» What to do
Look for the line that has "The image size" in the material below; please repeat it and every line after it, exactly, up to and including the line that has "This screenshot has width=544, height=268.", and nothing else.

» Records shown

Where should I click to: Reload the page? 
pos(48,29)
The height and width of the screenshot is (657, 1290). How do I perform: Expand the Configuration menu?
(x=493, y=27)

...

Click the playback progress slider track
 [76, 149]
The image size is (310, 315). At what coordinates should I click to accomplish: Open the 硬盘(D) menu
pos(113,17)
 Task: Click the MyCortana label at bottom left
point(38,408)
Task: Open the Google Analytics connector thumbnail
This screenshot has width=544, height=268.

---

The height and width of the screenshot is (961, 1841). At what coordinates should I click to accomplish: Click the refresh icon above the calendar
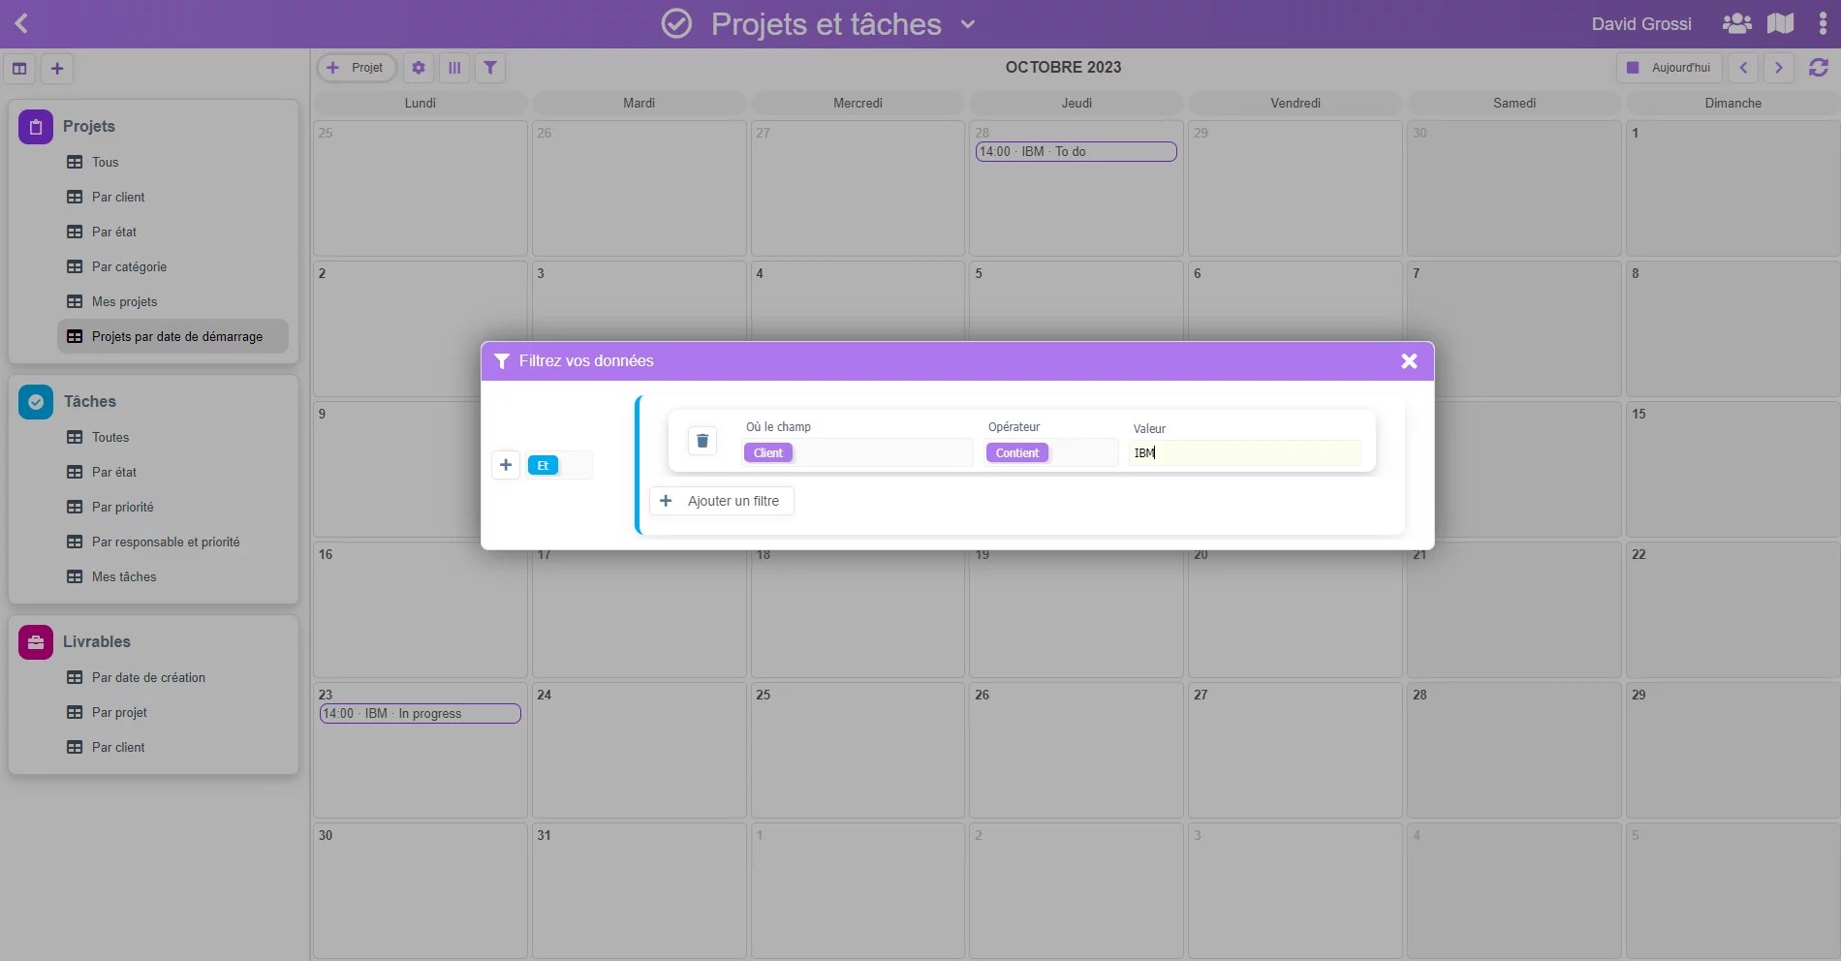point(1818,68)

» Response to this exercise
The image size is (310, 315). At what coordinates should I click to accomplish: Open the 硬盘(D) menu
pos(113,17)
 Task: Click the MyCortana label at bottom left
point(38,408)
Task: Open the Google Analytics connector thumbnail
This screenshot has width=544, height=268.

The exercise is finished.